↓↓↓

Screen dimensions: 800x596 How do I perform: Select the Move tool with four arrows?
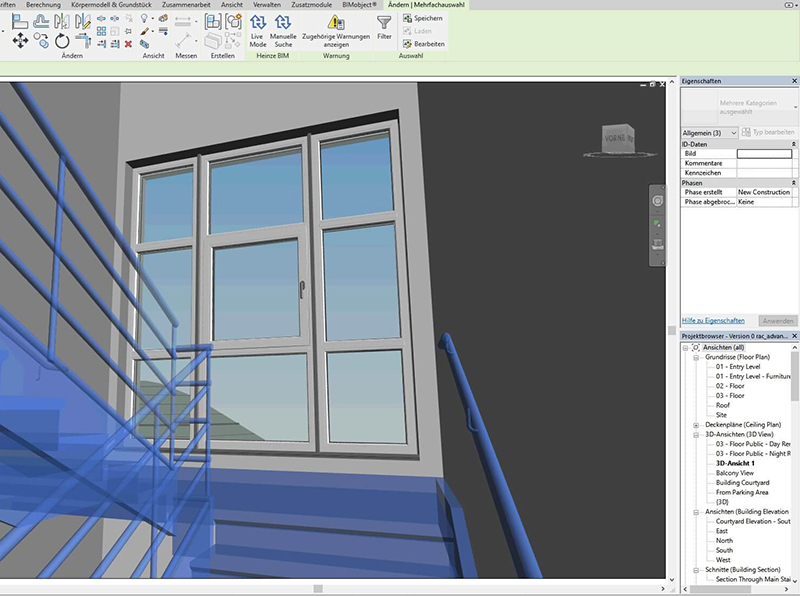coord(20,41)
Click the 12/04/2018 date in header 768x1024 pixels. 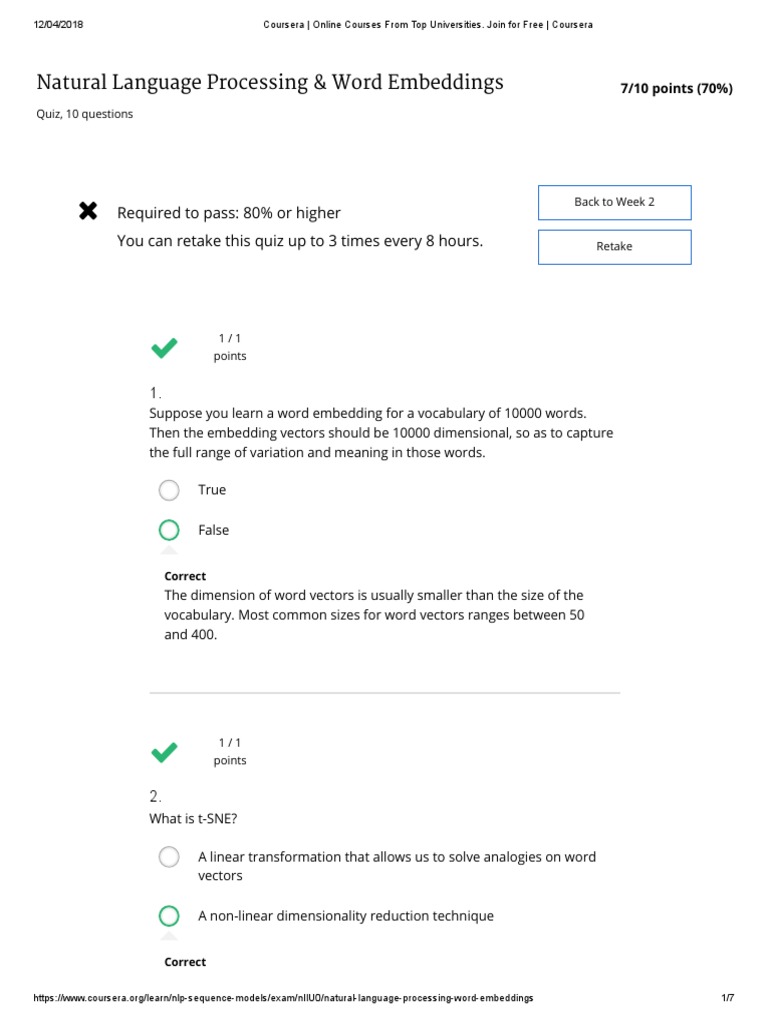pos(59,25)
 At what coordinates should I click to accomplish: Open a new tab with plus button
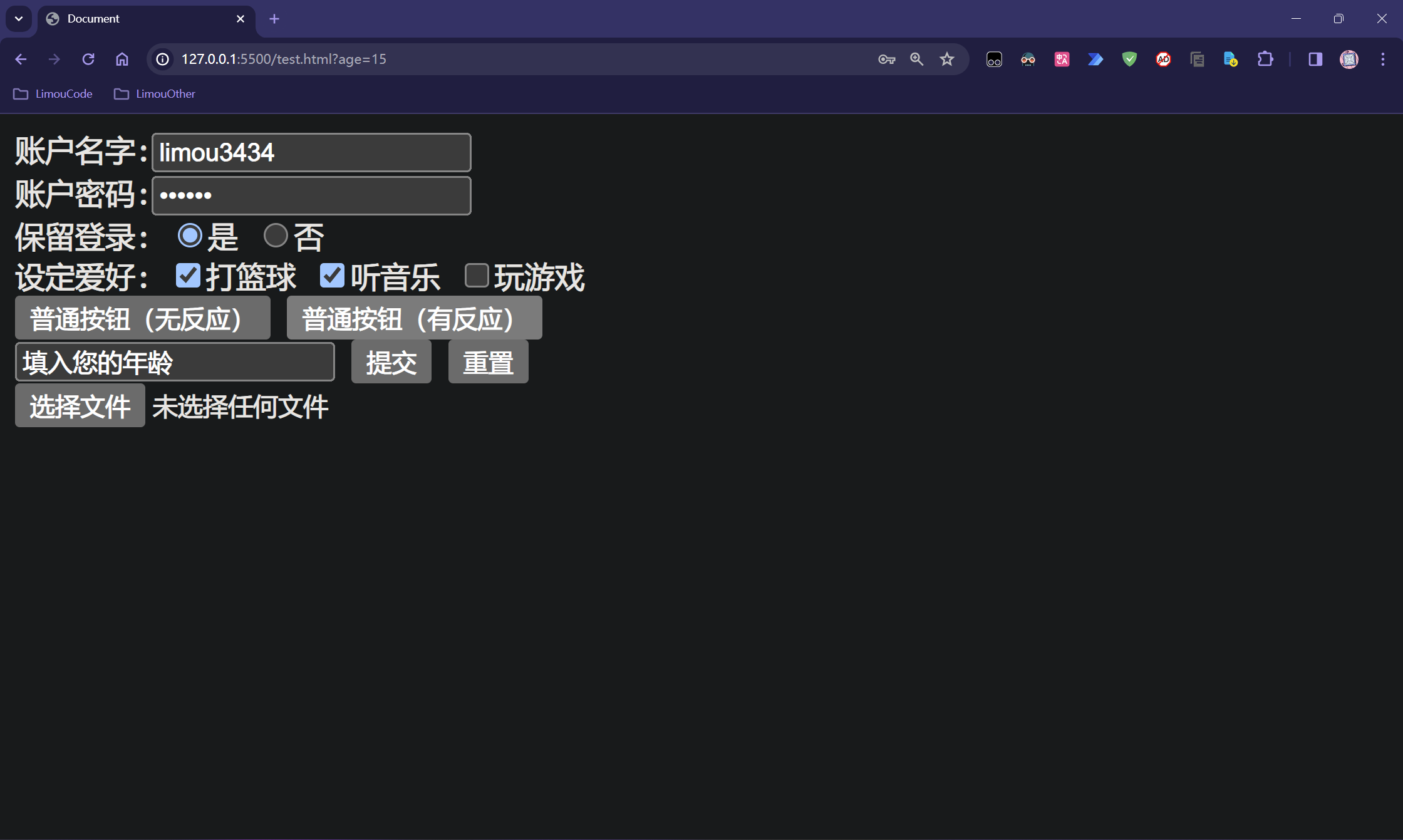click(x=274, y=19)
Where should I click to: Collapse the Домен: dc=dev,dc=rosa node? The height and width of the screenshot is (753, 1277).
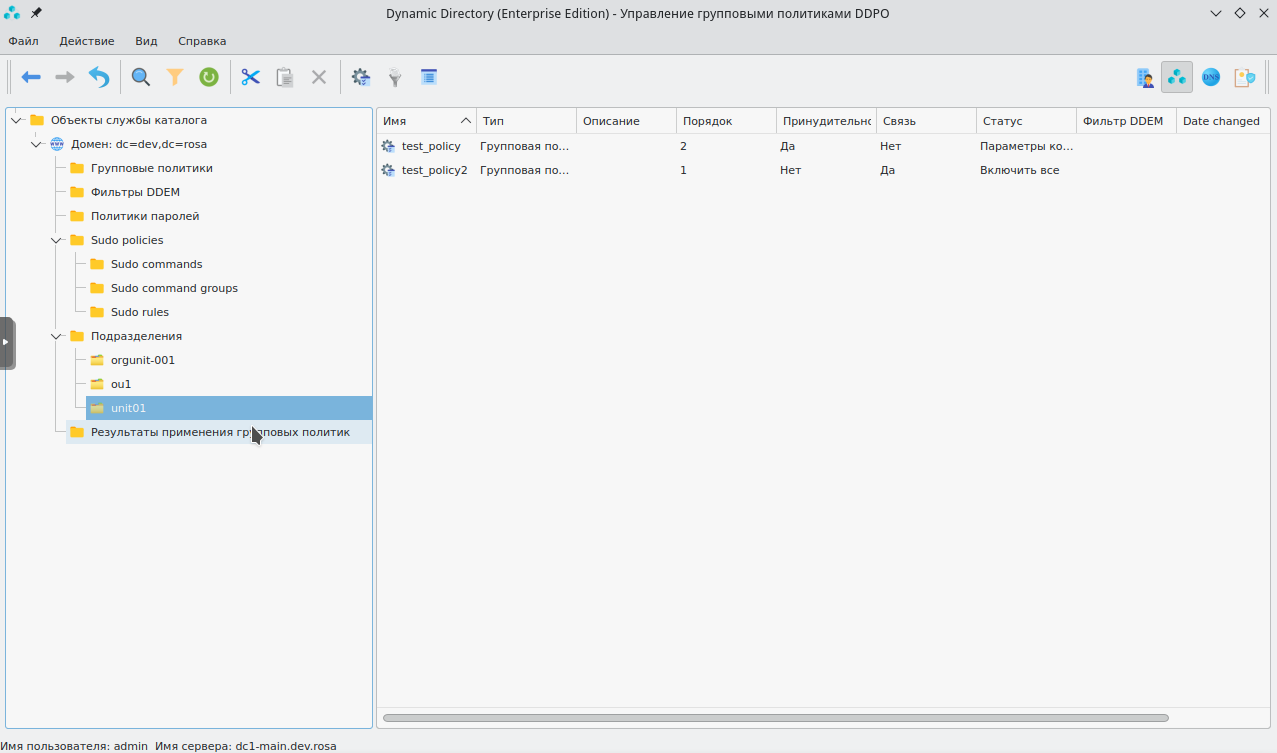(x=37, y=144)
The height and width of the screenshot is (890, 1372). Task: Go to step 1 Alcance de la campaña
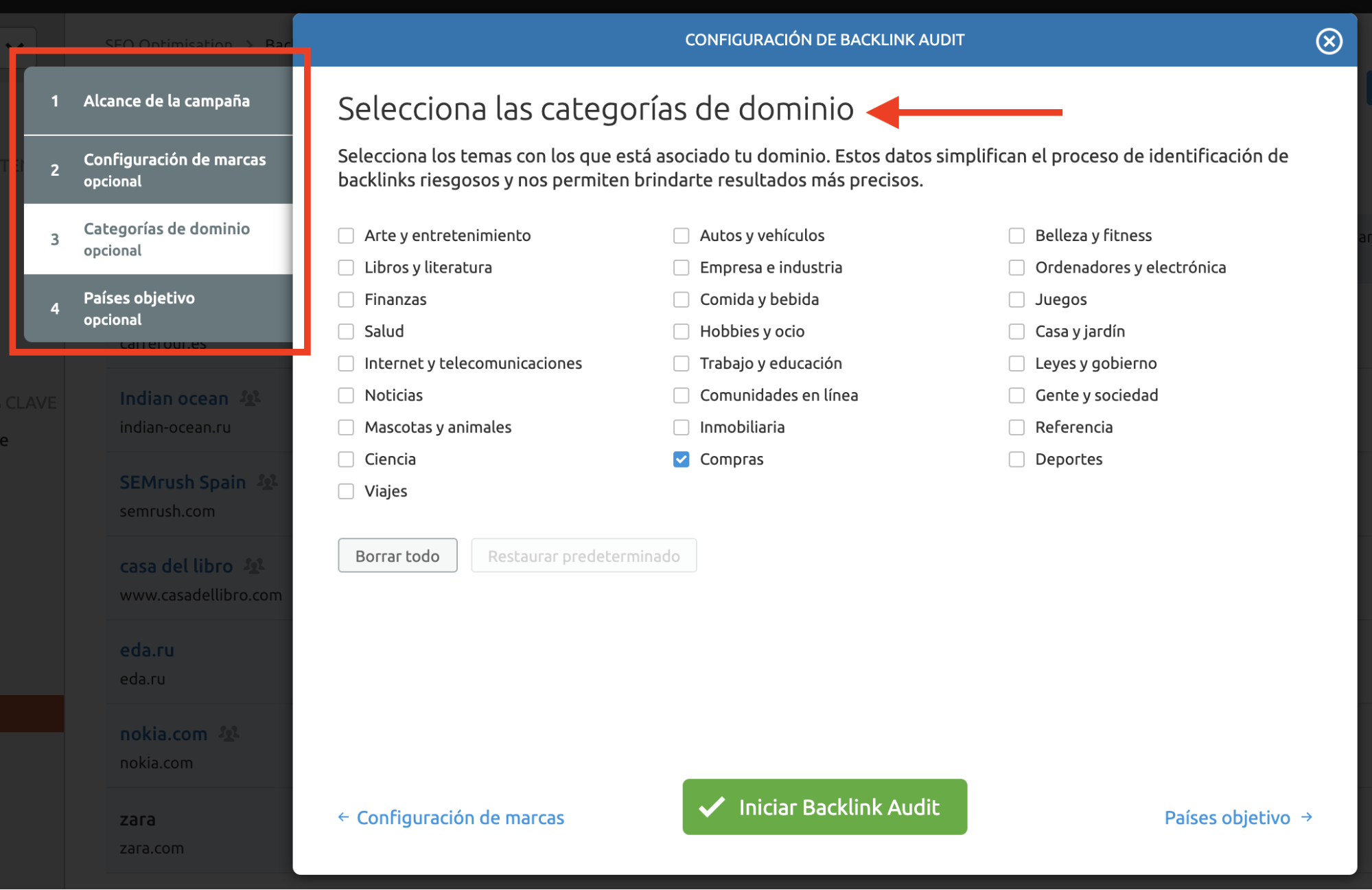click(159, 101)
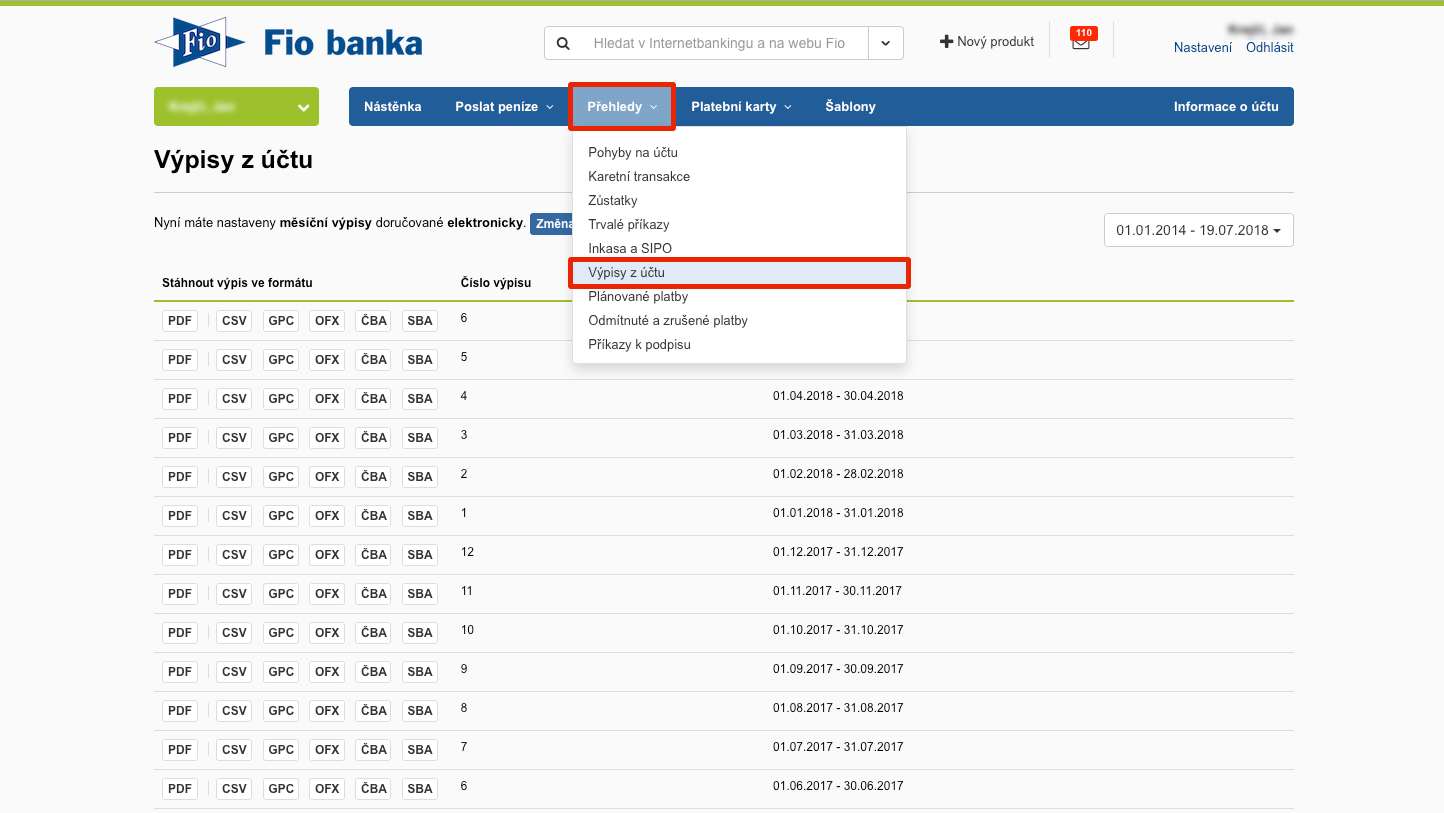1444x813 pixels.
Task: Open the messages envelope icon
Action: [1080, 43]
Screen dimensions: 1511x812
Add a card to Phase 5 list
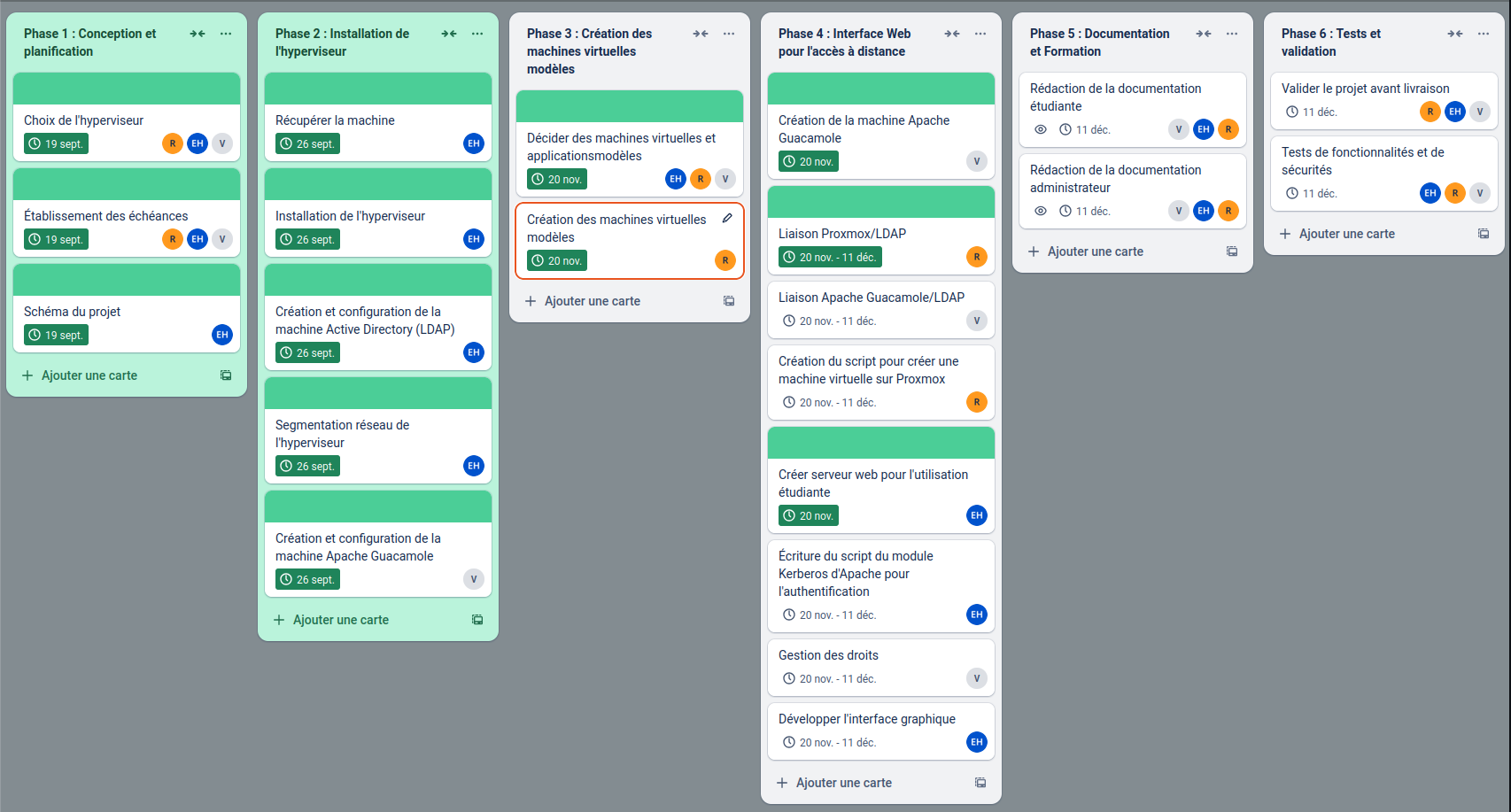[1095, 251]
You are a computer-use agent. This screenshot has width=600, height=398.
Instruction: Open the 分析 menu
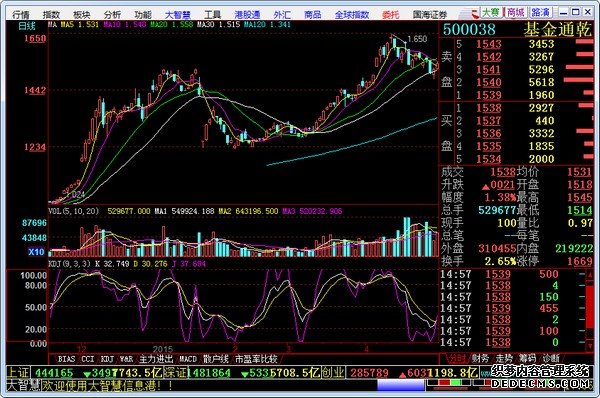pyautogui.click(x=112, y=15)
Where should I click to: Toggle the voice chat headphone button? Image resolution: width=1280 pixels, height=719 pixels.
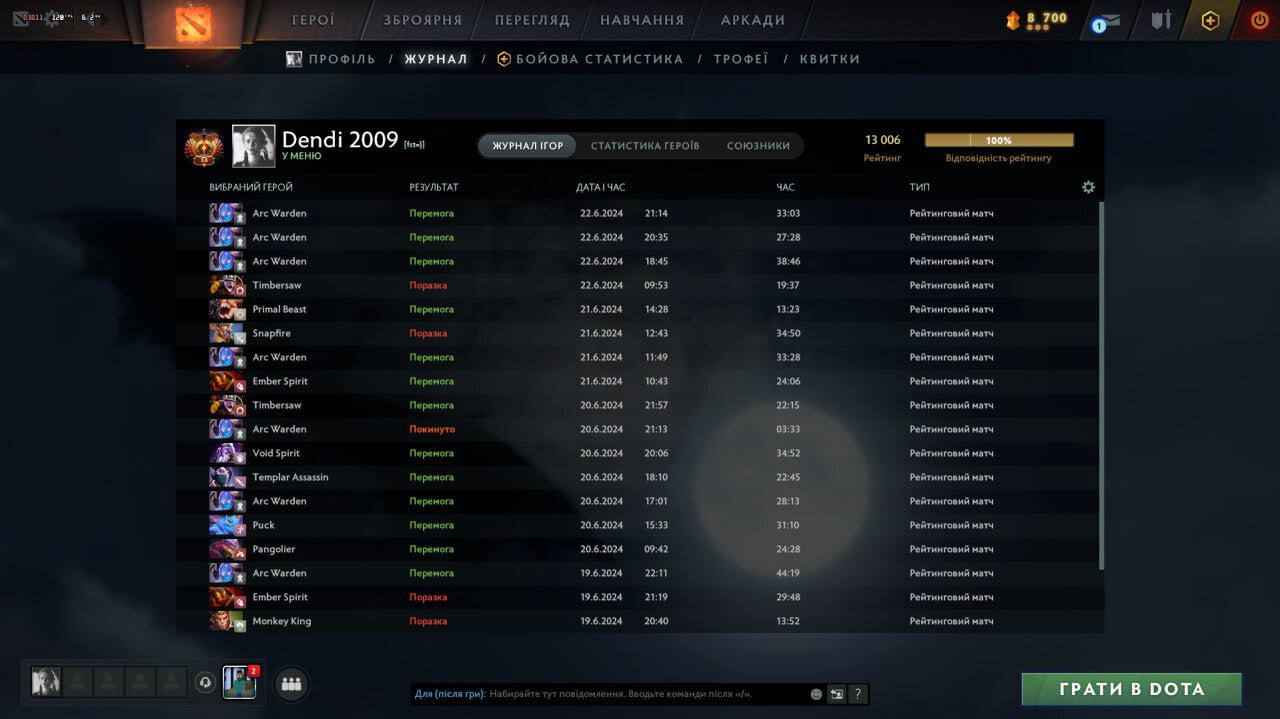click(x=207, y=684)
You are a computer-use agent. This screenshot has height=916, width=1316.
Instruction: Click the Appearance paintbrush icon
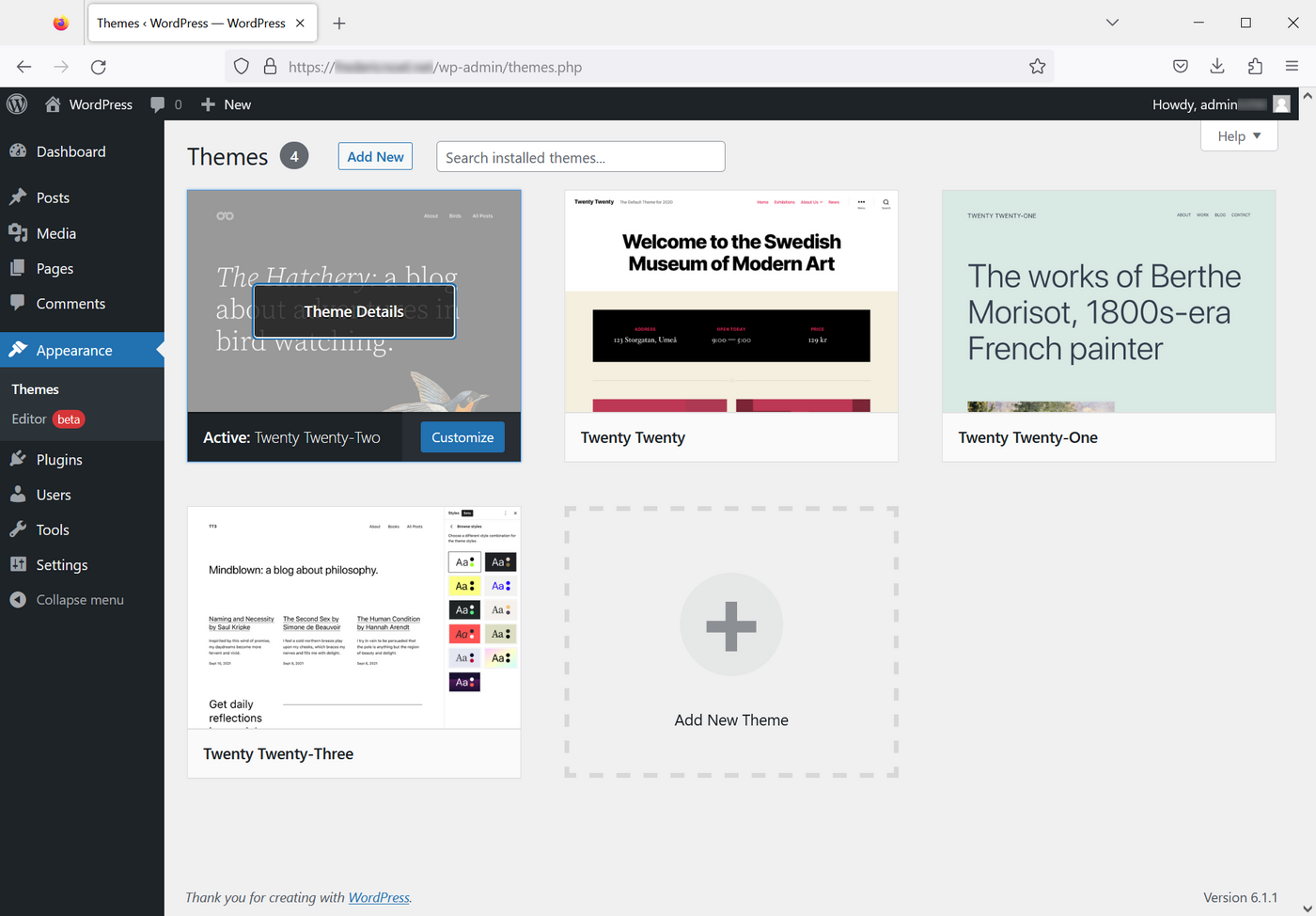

↑↑↑

Task brief: If a line in the material above holds "This", copy it.

Exercise output:
You are a computer-use agent. This screenshot has width=600, height=398.
You are a computer-use agent. This screenshot has height=916, width=1316.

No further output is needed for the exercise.